Del resto di tutti gli interventi detti, i piccoli imprenditori hanno visto poco o niente. L’esempio più volte citato è Confiducia, ma si parla anche di alcuni sgravi promessi e mai messi in pratica. E gli imprenditori poco ascoltano nè apprezzano anche l’ammonimento di Franco Macchi, del Cdo Altomilanese, che sottolinea come «L’economia, come la crisi, non è neutrale, dipende dalla persona».
Applausi e approvazione se la guadagnano invece gli altri rappresentanti degli imprenditori: Giorgio Merletti quando rivela che «Stando alle nostre indagini, saranno 2000 le aziende che non ce la faranno in provincia, per un totale di circa 5000 addetti» riceve dei plateali “ha ragione”. Franco Colombo, quando dice: «capisco che voi diciate che l’Italia va meglio degli altri, ed è anche vero.

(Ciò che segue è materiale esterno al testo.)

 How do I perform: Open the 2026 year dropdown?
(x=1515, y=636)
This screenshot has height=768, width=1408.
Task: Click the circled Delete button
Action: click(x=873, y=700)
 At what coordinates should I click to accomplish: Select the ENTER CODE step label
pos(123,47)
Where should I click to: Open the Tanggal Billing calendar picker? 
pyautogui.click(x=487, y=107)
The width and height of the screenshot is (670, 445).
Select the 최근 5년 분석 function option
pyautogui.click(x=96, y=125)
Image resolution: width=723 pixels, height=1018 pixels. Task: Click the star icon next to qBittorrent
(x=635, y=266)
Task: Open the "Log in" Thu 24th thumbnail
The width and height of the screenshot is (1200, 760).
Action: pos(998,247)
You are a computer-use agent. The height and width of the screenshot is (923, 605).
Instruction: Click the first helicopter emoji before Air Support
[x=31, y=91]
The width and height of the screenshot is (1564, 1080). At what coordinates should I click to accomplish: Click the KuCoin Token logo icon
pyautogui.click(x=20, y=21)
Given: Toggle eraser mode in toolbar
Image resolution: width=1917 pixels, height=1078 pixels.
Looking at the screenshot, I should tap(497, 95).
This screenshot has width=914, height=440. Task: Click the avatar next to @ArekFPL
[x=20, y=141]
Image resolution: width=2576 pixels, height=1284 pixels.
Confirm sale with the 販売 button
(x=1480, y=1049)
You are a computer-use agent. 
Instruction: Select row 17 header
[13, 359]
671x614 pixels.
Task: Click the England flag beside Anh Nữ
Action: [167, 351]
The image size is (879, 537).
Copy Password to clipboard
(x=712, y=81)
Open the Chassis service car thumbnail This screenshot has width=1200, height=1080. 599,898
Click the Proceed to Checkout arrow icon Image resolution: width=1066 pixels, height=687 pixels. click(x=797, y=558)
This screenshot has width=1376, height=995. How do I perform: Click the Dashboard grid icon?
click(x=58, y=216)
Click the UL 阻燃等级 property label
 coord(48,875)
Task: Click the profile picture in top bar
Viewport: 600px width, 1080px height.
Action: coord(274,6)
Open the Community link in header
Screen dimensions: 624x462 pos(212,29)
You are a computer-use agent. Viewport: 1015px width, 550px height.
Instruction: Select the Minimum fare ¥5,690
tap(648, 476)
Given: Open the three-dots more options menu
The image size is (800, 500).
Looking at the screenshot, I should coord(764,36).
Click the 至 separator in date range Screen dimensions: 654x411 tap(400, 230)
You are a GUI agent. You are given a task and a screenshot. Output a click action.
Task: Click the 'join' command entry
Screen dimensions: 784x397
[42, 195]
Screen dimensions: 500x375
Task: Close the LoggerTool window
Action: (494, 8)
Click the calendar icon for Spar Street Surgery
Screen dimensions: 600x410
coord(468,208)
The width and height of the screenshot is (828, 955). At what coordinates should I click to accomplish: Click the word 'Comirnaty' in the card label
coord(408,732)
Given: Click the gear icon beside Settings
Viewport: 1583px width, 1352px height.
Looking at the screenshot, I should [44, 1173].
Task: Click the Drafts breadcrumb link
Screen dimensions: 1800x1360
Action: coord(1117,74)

Ma è come se un moribondo guardasse un morto e dicesse che sta meglio» si guadagna applausi e risate. E applausi li riceve anche Daniele Parolo, quando chiude il suo discorso dicendo: «Il problema, qui, è che il lavoro per le aziende deve essere riportato a casa. Qui la gente merita più rispetto».
Certo, in una serata non si è risolto niente. Certo, applausi o brusii non sono soluzioni e nemmeno un vero dialogo. Ma con la serata di ieri per una volta imprese e istituzioni si sono perlomeno confrontate col disagio, quello vero, delle aziende varesine.